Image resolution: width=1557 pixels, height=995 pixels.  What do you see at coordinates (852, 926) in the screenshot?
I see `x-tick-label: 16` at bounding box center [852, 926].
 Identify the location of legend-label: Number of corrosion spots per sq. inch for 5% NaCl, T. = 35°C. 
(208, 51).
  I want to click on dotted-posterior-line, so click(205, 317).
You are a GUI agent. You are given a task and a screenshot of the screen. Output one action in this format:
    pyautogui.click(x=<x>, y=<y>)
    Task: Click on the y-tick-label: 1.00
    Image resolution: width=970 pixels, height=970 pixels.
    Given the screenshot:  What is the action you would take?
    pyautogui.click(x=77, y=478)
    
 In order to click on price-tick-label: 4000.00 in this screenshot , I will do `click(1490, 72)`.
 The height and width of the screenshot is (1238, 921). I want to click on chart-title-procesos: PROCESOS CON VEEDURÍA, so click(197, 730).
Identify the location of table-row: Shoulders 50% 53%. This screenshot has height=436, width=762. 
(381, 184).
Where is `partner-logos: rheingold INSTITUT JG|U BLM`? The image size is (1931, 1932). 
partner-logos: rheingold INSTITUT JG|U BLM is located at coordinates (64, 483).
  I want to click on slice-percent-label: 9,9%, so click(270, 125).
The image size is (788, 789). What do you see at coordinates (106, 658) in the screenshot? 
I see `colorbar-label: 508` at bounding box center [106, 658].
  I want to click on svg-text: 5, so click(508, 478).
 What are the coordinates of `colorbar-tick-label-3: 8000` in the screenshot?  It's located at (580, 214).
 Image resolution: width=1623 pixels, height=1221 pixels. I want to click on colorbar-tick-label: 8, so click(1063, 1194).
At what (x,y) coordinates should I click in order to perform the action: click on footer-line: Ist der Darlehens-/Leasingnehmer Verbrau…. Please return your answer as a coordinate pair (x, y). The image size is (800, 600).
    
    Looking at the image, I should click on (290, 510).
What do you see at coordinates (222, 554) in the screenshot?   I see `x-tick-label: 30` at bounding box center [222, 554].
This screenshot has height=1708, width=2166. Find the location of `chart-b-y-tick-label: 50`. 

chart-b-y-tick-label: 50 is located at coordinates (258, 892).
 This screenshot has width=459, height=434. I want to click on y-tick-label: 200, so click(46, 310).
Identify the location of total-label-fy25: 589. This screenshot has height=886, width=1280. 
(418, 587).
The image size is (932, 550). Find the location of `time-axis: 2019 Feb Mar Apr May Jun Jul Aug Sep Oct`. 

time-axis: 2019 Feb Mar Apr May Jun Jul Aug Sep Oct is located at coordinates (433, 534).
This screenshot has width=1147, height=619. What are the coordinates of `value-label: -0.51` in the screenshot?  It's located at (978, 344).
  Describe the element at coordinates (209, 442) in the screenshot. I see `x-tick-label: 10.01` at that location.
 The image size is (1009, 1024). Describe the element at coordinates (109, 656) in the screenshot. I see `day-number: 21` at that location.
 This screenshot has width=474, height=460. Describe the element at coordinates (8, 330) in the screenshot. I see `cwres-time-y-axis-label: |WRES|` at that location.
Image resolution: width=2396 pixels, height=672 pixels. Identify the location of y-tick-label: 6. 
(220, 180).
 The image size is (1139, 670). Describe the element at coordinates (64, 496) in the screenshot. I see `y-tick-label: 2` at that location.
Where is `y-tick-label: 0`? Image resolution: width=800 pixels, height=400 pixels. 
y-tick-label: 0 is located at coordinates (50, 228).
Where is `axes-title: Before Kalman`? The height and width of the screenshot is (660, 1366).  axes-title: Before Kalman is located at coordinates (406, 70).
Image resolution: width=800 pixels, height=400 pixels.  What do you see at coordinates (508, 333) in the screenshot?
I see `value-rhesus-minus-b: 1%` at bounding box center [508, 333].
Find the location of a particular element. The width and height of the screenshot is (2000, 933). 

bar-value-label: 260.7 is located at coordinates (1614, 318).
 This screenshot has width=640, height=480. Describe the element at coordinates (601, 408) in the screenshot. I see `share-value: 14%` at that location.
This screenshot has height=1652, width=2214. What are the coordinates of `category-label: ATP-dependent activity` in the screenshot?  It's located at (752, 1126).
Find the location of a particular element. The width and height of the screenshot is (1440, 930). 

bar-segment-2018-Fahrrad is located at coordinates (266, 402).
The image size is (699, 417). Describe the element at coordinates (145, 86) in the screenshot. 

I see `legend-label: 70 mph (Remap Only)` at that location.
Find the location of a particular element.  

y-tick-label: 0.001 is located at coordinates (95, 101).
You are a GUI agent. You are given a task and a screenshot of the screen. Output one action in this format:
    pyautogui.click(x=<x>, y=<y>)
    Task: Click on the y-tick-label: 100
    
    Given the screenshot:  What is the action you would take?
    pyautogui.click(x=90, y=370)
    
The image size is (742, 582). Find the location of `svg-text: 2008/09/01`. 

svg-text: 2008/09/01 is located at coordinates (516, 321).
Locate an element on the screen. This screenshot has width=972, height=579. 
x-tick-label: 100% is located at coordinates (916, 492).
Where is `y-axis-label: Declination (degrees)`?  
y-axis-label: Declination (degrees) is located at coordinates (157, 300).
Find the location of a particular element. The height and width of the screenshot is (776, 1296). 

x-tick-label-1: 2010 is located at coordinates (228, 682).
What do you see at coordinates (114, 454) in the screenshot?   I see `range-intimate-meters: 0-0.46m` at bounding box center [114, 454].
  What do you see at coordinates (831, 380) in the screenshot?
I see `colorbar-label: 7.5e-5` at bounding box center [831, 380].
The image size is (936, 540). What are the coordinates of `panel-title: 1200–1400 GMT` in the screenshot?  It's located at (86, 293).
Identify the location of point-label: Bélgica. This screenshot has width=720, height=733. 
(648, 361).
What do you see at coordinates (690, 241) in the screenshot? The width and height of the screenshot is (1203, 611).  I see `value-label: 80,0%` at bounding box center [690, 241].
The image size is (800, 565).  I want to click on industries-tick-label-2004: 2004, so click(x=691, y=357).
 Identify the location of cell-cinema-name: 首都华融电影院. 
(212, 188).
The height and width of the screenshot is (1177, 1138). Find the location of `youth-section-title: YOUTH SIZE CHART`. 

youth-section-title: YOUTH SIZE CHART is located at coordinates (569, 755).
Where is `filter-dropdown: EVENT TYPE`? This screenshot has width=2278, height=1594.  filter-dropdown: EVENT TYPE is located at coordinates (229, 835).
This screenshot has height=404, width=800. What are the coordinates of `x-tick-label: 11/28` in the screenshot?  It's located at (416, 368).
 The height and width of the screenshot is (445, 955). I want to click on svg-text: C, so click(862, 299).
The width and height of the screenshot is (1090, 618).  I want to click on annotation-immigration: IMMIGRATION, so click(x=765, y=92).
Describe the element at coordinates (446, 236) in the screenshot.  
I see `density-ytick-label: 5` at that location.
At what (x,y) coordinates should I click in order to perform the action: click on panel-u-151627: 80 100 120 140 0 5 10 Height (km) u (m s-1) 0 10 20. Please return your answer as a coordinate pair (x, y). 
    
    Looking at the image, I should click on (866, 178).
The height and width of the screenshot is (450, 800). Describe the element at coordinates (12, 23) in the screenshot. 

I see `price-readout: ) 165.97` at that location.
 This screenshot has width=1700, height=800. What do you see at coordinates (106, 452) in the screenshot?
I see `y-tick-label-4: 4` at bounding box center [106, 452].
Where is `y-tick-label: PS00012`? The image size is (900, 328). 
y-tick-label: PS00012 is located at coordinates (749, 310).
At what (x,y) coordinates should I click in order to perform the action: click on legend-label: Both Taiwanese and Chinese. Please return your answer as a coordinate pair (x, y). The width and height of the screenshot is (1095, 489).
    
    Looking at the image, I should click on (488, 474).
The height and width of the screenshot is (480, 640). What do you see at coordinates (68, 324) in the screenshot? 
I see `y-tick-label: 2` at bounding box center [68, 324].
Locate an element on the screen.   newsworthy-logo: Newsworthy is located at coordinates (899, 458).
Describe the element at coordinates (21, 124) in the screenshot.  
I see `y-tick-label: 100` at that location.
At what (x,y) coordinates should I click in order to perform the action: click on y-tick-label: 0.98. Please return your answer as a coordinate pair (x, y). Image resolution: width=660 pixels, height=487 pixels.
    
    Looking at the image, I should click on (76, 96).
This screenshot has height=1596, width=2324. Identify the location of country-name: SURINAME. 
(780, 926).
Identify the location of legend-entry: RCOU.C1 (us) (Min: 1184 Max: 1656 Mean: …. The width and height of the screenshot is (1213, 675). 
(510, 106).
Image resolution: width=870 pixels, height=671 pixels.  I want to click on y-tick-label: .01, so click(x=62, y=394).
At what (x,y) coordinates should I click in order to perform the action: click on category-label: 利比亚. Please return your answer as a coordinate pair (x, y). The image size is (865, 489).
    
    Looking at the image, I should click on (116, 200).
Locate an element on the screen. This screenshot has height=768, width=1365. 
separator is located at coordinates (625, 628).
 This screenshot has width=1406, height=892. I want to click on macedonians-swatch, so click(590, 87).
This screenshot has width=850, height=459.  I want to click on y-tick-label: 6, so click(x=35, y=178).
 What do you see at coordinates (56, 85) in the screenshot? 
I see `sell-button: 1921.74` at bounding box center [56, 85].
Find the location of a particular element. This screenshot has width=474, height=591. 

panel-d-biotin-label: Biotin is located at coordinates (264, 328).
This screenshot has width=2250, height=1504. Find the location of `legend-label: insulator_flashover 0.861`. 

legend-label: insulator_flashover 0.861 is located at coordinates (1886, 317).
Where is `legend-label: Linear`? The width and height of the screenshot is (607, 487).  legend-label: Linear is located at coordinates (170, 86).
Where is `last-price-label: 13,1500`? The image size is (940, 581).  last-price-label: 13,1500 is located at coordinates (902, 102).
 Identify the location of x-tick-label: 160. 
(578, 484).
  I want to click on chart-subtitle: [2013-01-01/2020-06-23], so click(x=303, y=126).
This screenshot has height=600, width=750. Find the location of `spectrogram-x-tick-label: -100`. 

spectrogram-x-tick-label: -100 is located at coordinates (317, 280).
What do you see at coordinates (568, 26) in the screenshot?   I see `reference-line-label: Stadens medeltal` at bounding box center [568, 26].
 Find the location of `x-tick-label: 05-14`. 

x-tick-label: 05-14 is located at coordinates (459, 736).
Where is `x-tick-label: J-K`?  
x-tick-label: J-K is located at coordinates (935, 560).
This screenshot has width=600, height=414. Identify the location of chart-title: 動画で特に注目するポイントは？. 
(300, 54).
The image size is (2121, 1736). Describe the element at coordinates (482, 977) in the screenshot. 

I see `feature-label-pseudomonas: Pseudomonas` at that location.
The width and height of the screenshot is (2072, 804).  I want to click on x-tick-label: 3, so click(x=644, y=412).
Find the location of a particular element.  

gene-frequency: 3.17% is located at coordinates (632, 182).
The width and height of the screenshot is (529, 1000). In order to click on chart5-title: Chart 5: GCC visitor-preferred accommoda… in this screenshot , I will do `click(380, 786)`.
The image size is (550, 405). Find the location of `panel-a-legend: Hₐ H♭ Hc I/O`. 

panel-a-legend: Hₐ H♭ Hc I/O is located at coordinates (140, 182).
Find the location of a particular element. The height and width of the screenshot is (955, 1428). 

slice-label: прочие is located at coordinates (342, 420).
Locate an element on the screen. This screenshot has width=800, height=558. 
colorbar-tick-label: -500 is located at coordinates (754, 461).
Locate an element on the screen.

----

Условие задания:
Замените «location» на «position» в строках материала от строки с «Identify the location of total-label-fy25: 589.» до строки с «coordinates (433, 534).» включительно. Приведите эти строки целиком, больше ничего в них не меняя.

Ответ к заданию:
Identify the position of total-label-fy25: 589. This screenshot has height=886, width=1280. 
(418, 587).
The image size is (932, 550). Find the position of `time-axis: 2019 Feb Mar Apr May Jun Jul Aug Sep Oct`. 

time-axis: 2019 Feb Mar Apr May Jun Jul Aug Sep Oct is located at coordinates (433, 534).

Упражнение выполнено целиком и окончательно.